[
https://issues.apache.org/jira/browse/YARN-580?page=com.atlassian.jira.plugin.system.issuetabpanels:comment-tabpanel&focusedCommentId=13632830#comment-13632830
]
Thomas Graves commented on YARN-580:
------------------------------------
Depending on what version you are using MAPREDUCE-4893 helped make this better.
Even with that though you probably won't get perfect locality.

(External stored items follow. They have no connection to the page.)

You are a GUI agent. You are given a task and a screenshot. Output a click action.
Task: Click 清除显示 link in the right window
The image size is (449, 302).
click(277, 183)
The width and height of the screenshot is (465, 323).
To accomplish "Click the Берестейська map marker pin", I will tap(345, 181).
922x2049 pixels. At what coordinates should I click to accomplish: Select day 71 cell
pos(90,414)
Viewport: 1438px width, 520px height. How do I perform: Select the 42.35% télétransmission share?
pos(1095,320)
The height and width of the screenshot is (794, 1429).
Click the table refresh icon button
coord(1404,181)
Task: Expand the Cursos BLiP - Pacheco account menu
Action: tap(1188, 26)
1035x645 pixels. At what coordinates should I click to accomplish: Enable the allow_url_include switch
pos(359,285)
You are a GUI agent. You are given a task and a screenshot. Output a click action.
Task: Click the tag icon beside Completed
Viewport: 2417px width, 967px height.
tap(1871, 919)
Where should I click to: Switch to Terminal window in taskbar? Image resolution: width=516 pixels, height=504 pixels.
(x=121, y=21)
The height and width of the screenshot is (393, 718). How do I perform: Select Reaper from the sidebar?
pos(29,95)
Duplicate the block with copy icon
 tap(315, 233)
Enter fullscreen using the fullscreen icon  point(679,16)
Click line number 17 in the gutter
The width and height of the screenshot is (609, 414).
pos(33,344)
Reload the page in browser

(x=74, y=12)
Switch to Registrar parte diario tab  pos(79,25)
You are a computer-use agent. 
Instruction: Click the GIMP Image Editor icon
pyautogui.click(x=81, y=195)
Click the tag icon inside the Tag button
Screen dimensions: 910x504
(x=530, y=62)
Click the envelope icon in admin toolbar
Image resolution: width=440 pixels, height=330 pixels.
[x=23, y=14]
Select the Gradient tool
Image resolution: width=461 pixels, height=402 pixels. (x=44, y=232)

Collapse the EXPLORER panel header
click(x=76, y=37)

I looked at this with MR and the problem there is in way the AM asks for
containers or the lack of ability to tell RM I need only one of these 3
locations (assuming block repl factor is 3). As far as the RM is concerned in
my case it was giving perfect locality by what was requested but since the MR
AM generally asks for 3 locations per block and the RM doesn't know that by
filling one request it negates 2 others, it can give you containers that
doesn't get you perfect locality. In that case the AM would have to be smarter
about requesting or about giveng them back and asking again.
> Delay scheduling in capacity scheduler is not ensuring 100% locality
> --------------------------------------------------------------------
>
> Key: YARN-580
> URL: https://issues.apache.org/jira/browse/YARN-580
> Project: Hadoop YARN
> Issue Type: Bug
> Components: scheduler
> Affects Versions: 2.0.2-alpha, 2.0.1-alpha
> Reporter: Nishan Shetty
> Assignee: Devaraj K
>
> Example
> --------
> Machine1: 3 blocks
> Machine2: 2 blocks
> Machine3: 1 blocks
> When we run job on this data, node locality is not ensured 100%
> Tasks run like below even if slots are available in all nodes:
> --------------
> Machine1: 4Task
> Machine2: 2Task
> Machine3: No task
--
This message is automatically generated by JIRA.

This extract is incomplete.